• **Data rows**
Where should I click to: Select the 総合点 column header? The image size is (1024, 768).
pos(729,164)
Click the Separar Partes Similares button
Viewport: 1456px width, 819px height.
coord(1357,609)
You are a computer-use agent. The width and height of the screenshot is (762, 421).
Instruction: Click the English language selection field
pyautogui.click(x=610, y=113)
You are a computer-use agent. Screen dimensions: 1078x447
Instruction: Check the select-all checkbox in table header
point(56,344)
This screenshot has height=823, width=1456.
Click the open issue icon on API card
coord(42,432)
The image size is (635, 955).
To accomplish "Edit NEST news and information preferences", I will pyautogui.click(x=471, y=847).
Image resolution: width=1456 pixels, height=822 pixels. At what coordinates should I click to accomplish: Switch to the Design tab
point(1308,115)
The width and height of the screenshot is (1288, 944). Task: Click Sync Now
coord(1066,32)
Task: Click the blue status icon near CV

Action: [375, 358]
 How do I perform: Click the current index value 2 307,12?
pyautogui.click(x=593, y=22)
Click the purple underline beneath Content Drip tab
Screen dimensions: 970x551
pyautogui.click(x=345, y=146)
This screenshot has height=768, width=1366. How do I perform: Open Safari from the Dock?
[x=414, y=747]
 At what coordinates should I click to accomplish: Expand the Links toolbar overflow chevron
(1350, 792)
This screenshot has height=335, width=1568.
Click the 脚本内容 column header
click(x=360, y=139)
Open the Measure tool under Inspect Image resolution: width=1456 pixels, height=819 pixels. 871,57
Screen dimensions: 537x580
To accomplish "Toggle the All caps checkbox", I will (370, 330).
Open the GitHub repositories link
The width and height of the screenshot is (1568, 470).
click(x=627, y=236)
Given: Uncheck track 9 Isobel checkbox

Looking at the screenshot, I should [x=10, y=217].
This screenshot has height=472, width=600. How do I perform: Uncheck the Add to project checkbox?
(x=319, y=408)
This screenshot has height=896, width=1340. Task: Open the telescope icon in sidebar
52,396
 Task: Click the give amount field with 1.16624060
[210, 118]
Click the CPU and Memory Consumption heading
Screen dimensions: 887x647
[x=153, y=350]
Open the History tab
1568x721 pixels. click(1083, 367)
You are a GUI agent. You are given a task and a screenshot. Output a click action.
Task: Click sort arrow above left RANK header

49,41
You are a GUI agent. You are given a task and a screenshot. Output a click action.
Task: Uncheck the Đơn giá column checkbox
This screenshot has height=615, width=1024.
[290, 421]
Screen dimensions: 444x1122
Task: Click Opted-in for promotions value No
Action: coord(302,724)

• **Given task**
Place every line of the entries above into a Markdown table with the columns "No." and "Entry line", numbering the rows in order and omitting blank lines.

• **Response**
| No. | Entry line |
|---|---|
| 1 | Where should I click to: Select the 総合点 column header? The image size is (1024, 768). |
| 2 | pos(729,164) |
| 3 | Click the Separar Partes Similares button |
| 4 | Viewport: 1456px width, 819px height. |
| 5 | coord(1357,609) |
| 6 | You are a computer-use agent. The width and height of the screenshot is (762, 421). |
| 7 | Instruction: Click the English language selection field |
| 8 | pyautogui.click(x=610, y=113) |
| 9 | You are a computer-use agent. Screen dimensions: 1078x447 |
| 10 | Instruction: Check the select-all checkbox in table header |
| 11 | point(56,344) |
| 12 | This screenshot has height=823, width=1456. |
| 13 | Click the open issue icon on API card |
| 14 | coord(42,432) |
| 15 | The image size is (635, 955). |
| 16 | To accomplish "Edit NEST news and information preferences", I will pyautogui.click(x=471, y=847). |
| 17 | Image resolution: width=1456 pixels, height=822 pixels. At what coordinates should I click to accomplish: Switch to the Design tab |
| 18 | point(1308,115) |
| 19 | The width and height of the screenshot is (1288, 944). Task: Click Sync Now |
| 20 | coord(1066,32) |
| 21 | Task: Click the blue status icon near CV |
| 22 | Action: [375, 358] |
| 23 |  How do I perform: Click the current index value 2 307,12? |
| 24 | pyautogui.click(x=593, y=22) |
| 25 | Click the purple underline beneath Content Drip tab |
| 26 | Screen dimensions: 970x551 |
| 27 | pyautogui.click(x=345, y=146) |
| 28 | This screenshot has height=768, width=1366. How do I perform: Open Safari from the Dock? |
| 29 | [x=414, y=747] |
| 30 |  At what coordinates should I click to accomplish: Expand the Links toolbar overflow chevron |
| 31 | (1350, 792) |
| 32 | This screenshot has height=335, width=1568. |
| 33 | Click the 脚本内容 column header |
| 34 | click(x=360, y=139) |
| 35 | Open the Measure tool under Inspect Image resolution: width=1456 pixels, height=819 pixels. 871,57 |
| 36 | Screen dimensions: 537x580 |
| 37 | To accomplish "Toggle the All caps checkbox", I will (370, 330). |
| 38 | Open the GitHub repositories link |
| 39 | The width and height of the screenshot is (1568, 470). |
| 40 | click(x=627, y=236) |
| 41 | Given: Uncheck track 9 Isobel checkbox |
| 42 | Looking at the screenshot, I should [x=10, y=217]. |
| 43 | This screenshot has height=472, width=600. How do I perform: Uncheck the Add to project checkbox? |
| 44 | (x=319, y=408) |
| 45 | This screenshot has height=896, width=1340. Task: Open the telescope icon in sidebar |
| 46 | 52,396 |
| 47 |  Task: Click the give amount field with 1.16624060 |
| 48 | [210, 118] |
| 49 | Click the CPU and Memory Consumption heading |
| 50 | Screen dimensions: 887x647 |
| 51 | [x=153, y=350] |
| 52 | Open the History tab |
| 53 | 1568x721 pixels. click(1083, 367) |
| 54 | You are a GUI agent. You are given a task and a screenshot. Output a click action. |
| 55 | Task: Click sort arrow above left RANK header |
| 56 | 49,41 |
| 57 | You are a GUI agent. You are given a task and a screenshot. Output a click action. |
| 58 | Task: Uncheck the Đơn giá column checkbox |
| 59 | This screenshot has height=615, width=1024. |
| 60 | [290, 421] |
| 61 | Screen dimensions: 444x1122 |
| 62 | Task: Click Opted-in for promotions value No |
| 63 | Action: coord(302,724) |